> YOUR TASK:
Report every line in the records below that holds the word "Viewport".

> DATA SUPPLIED:
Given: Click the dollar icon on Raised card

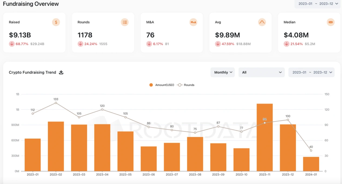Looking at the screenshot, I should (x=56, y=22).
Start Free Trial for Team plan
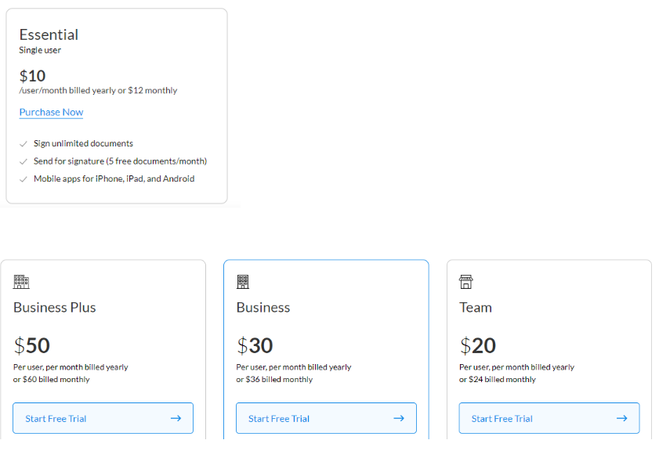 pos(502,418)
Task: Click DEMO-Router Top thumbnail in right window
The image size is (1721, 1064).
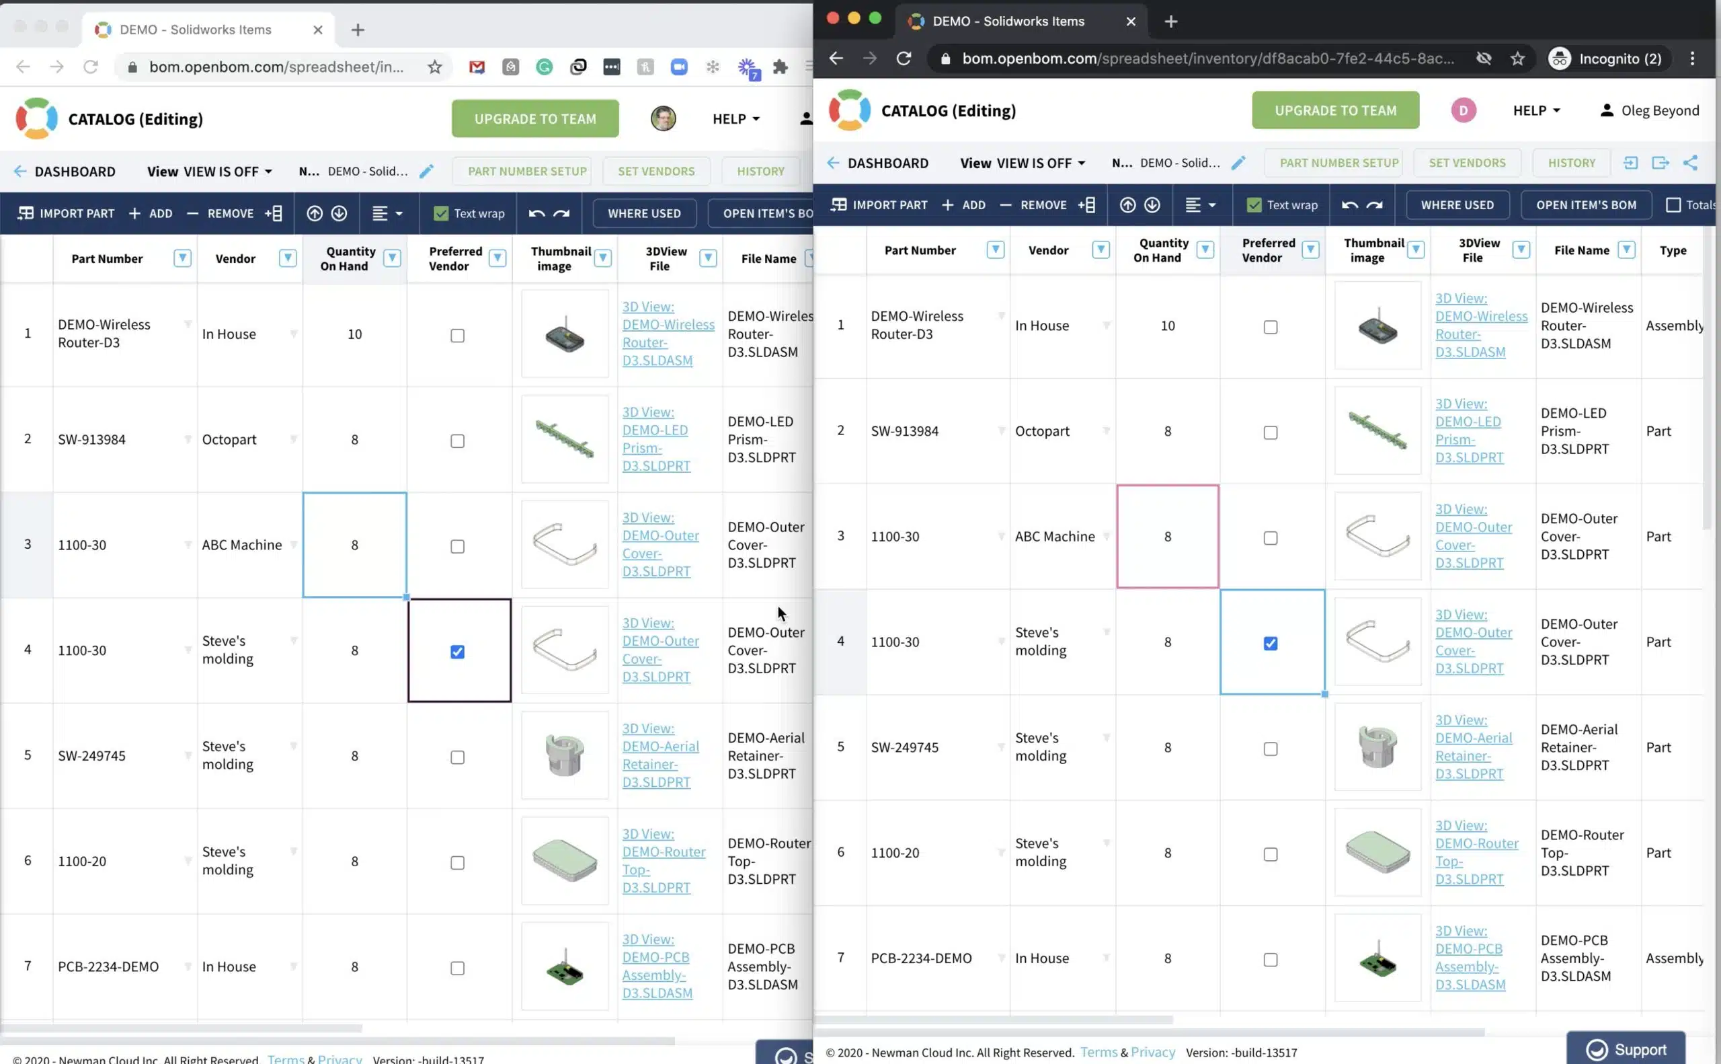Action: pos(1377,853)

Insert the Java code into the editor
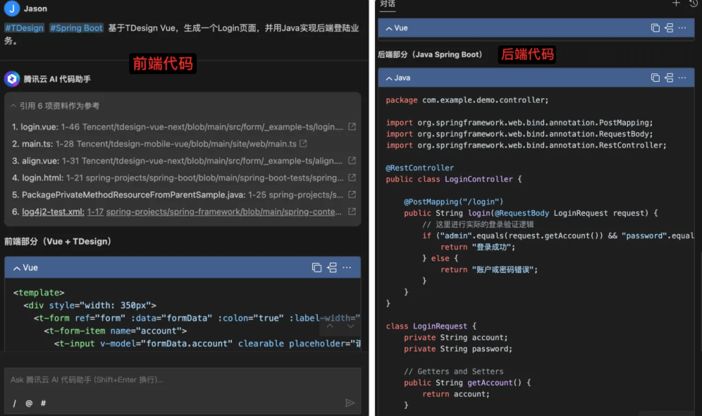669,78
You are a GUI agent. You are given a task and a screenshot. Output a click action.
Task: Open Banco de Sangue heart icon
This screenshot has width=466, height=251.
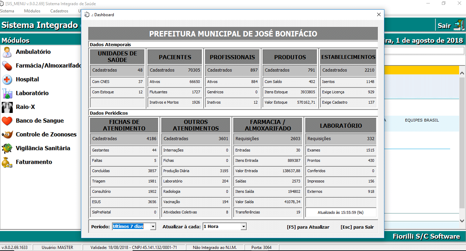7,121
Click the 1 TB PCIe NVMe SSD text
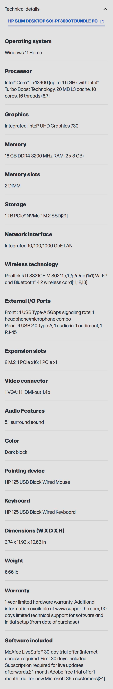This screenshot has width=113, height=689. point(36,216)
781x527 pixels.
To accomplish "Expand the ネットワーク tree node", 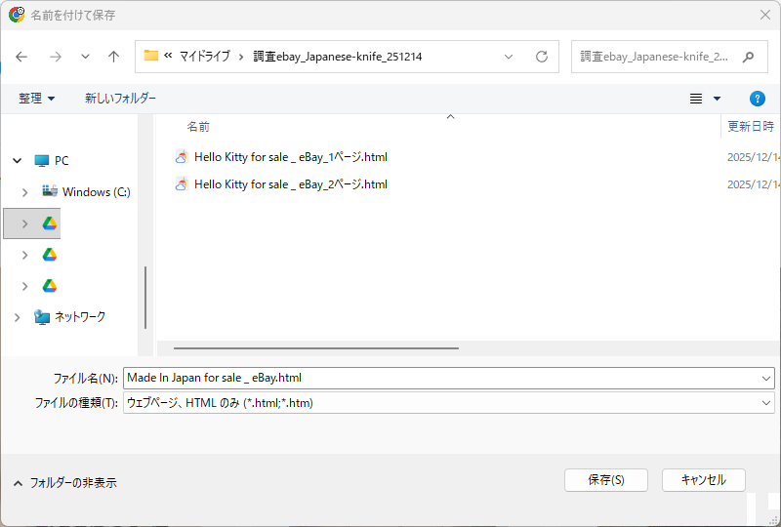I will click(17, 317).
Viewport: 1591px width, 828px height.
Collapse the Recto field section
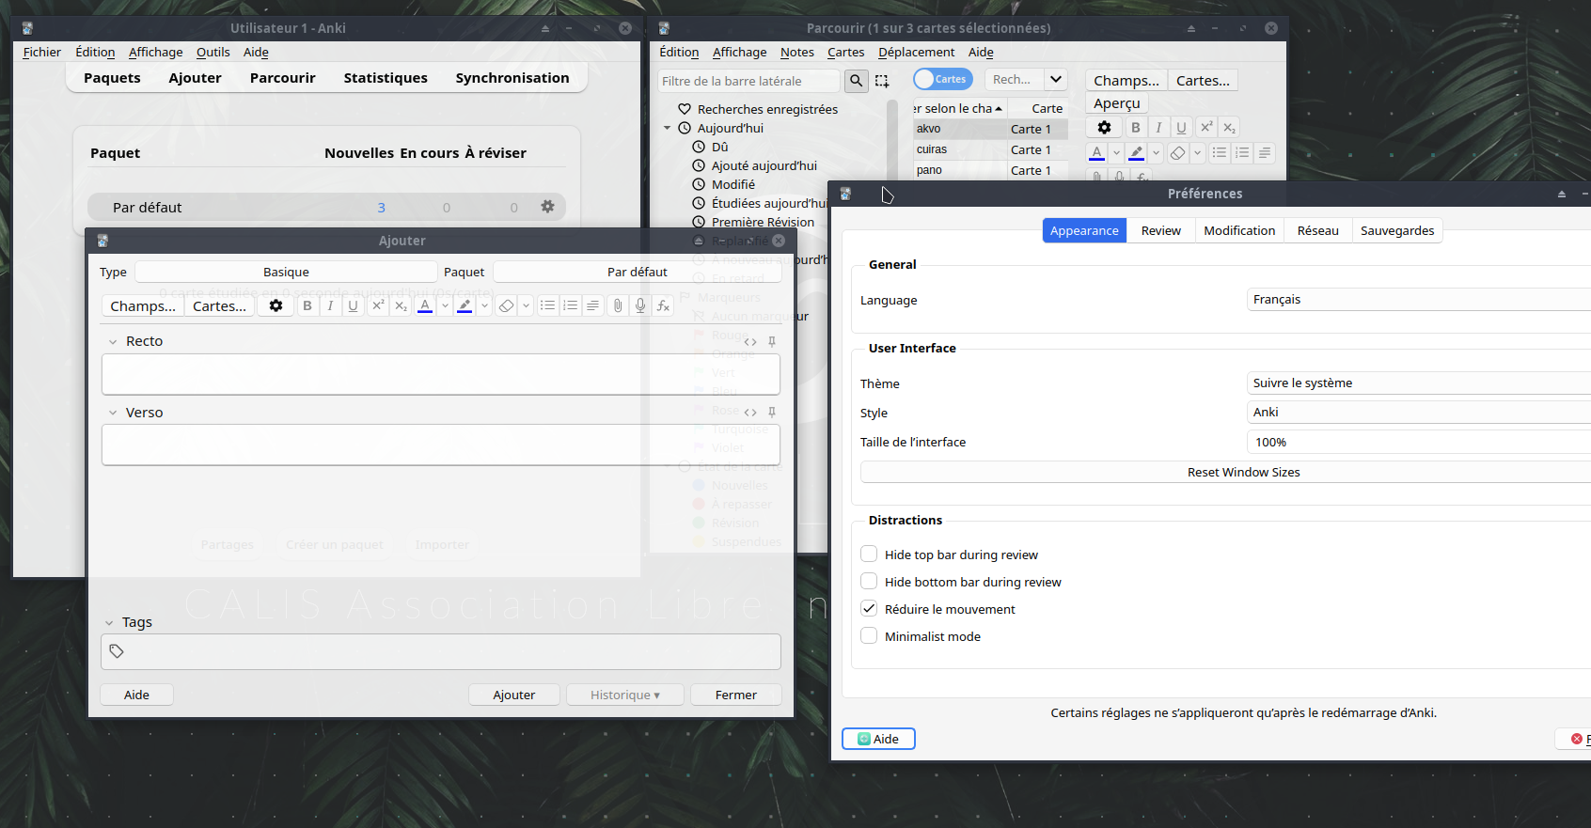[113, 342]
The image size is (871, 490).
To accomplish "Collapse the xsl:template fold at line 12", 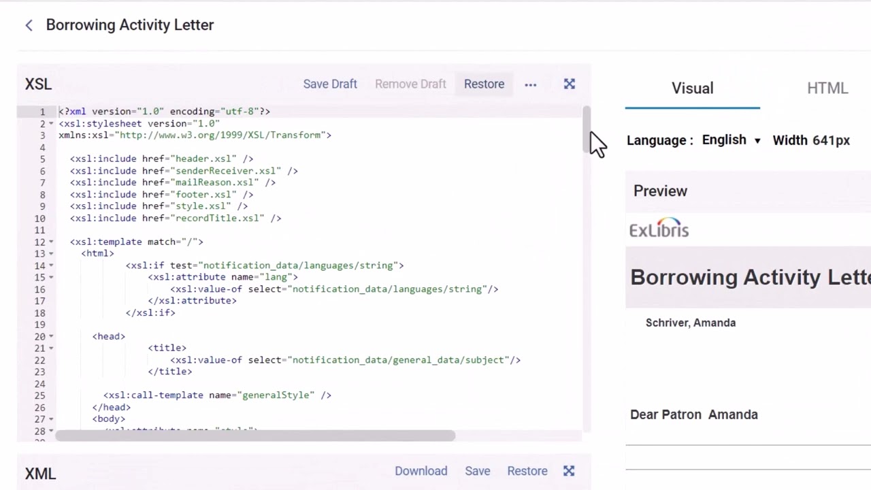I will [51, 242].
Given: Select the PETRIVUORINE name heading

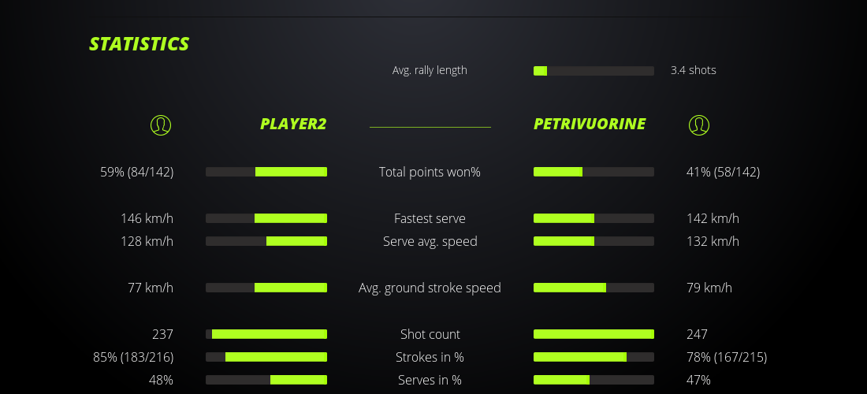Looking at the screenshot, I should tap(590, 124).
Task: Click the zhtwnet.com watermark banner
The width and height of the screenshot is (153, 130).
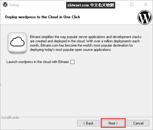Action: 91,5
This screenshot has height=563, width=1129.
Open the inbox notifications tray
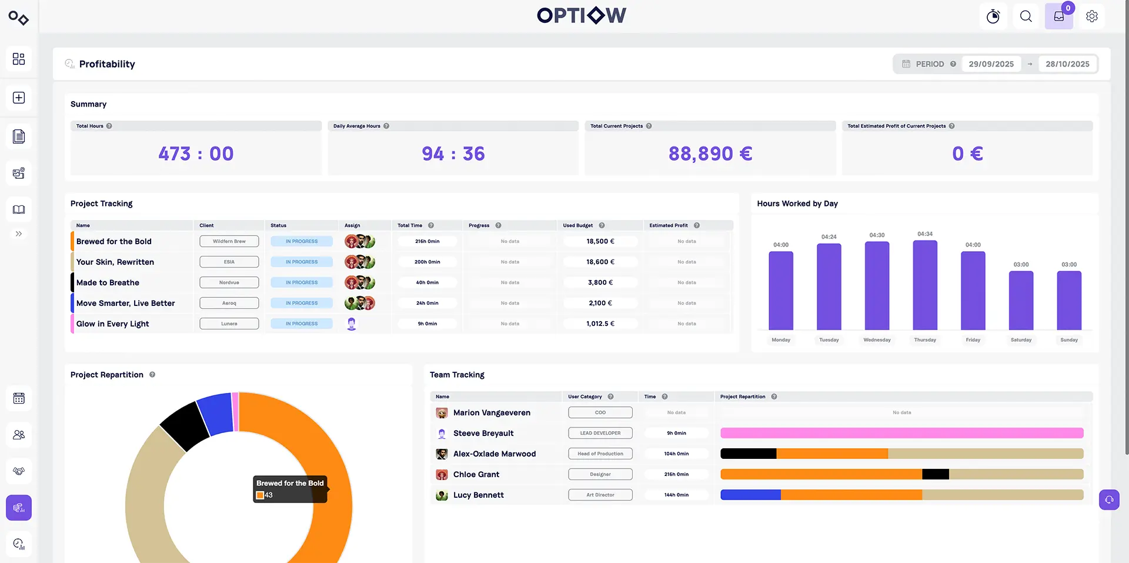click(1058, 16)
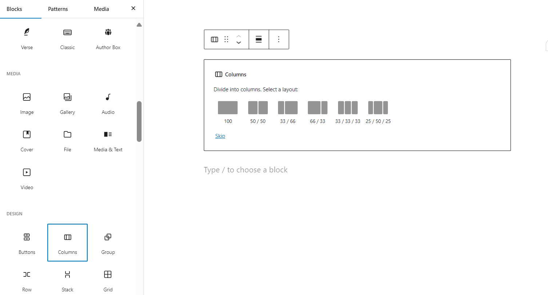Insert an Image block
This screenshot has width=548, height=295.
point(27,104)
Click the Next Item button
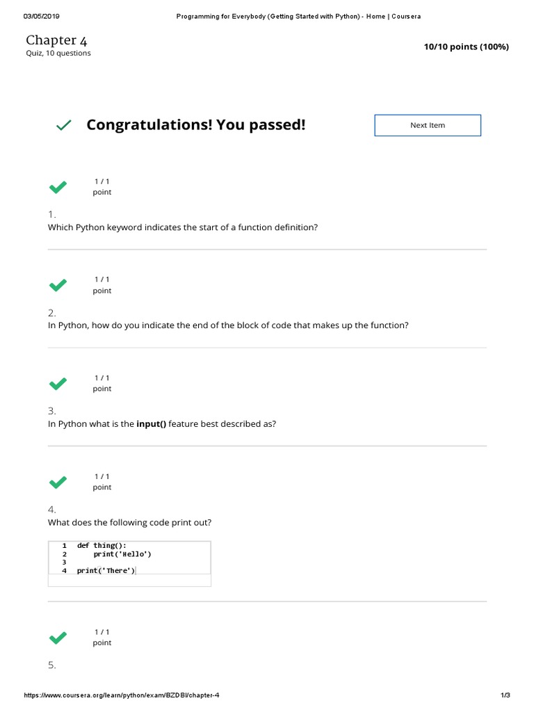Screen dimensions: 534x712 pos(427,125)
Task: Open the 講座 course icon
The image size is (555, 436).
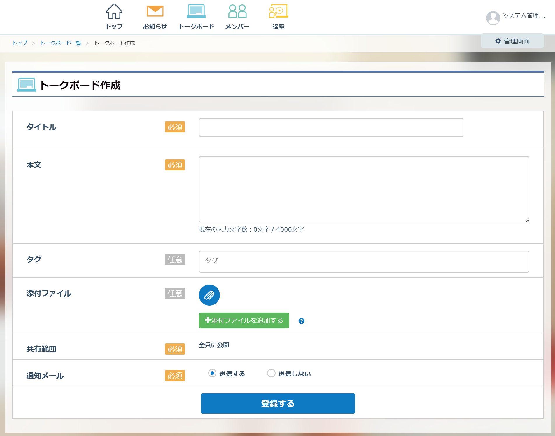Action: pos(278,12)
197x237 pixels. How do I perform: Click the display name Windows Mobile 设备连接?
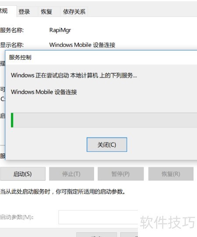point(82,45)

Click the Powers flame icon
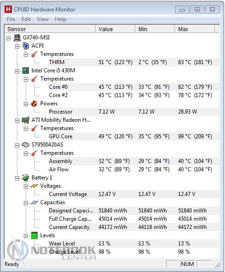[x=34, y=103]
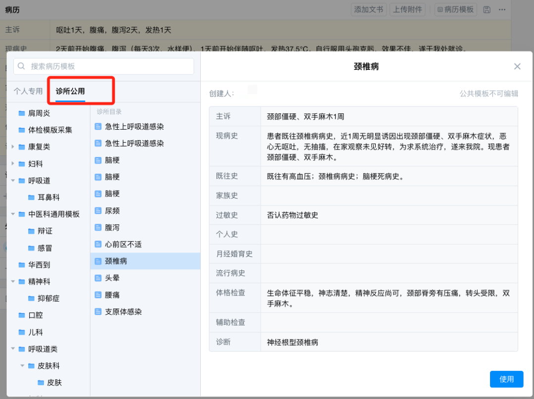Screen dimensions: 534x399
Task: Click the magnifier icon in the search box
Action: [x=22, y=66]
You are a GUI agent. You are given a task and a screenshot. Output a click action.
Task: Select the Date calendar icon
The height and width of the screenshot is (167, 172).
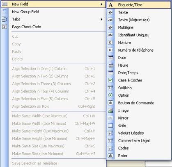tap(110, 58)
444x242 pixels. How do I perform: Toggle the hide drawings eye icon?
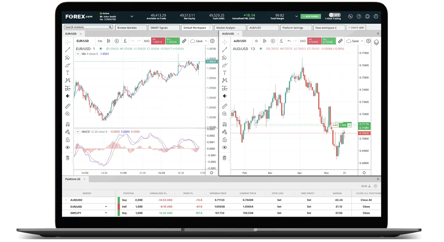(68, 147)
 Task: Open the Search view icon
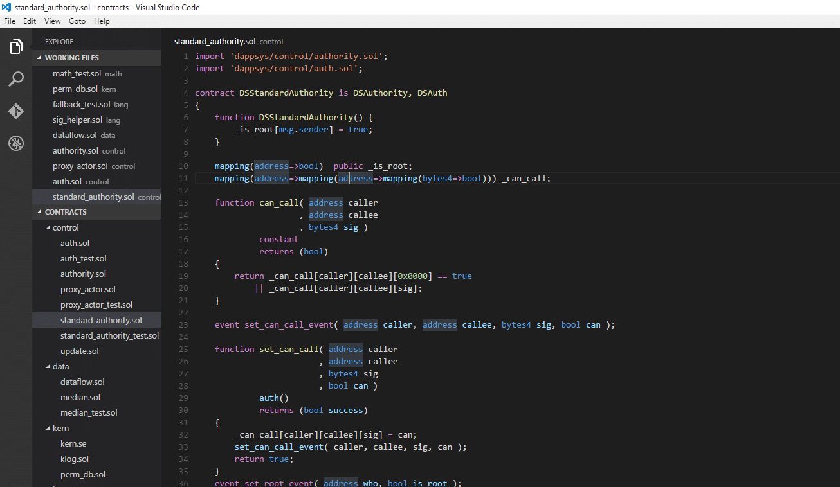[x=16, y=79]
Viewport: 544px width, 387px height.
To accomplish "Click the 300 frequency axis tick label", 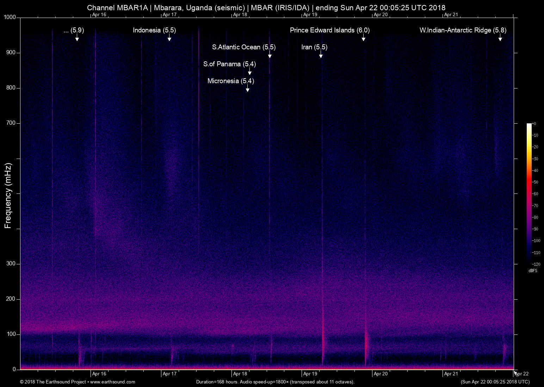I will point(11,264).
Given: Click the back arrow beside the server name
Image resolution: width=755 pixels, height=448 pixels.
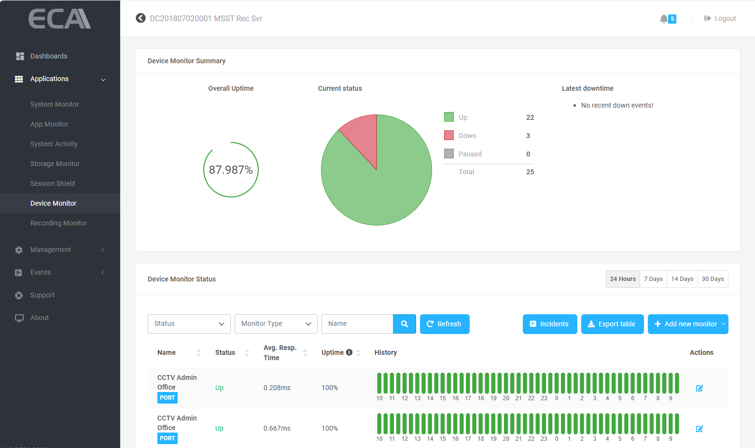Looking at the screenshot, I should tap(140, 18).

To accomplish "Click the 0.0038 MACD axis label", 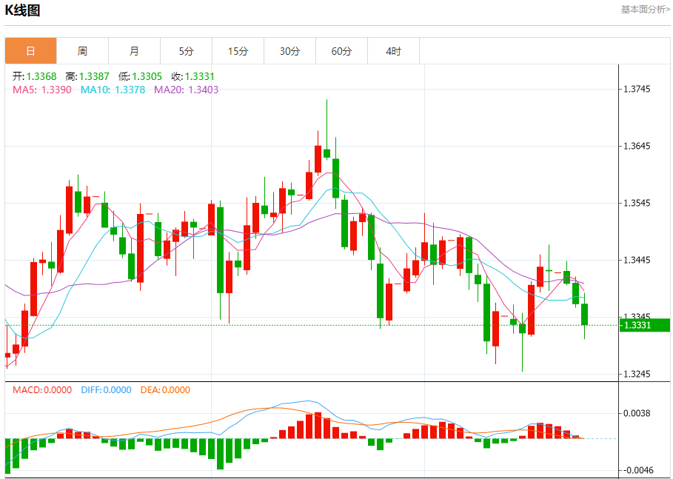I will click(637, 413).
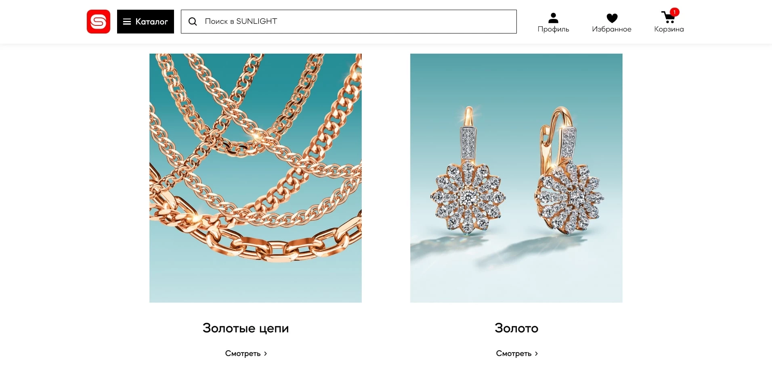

> RESPONSE FOR THIS EXERCISE:
Viewport: 1591px width, 828px height.
Viewport: 544px width, 387px height.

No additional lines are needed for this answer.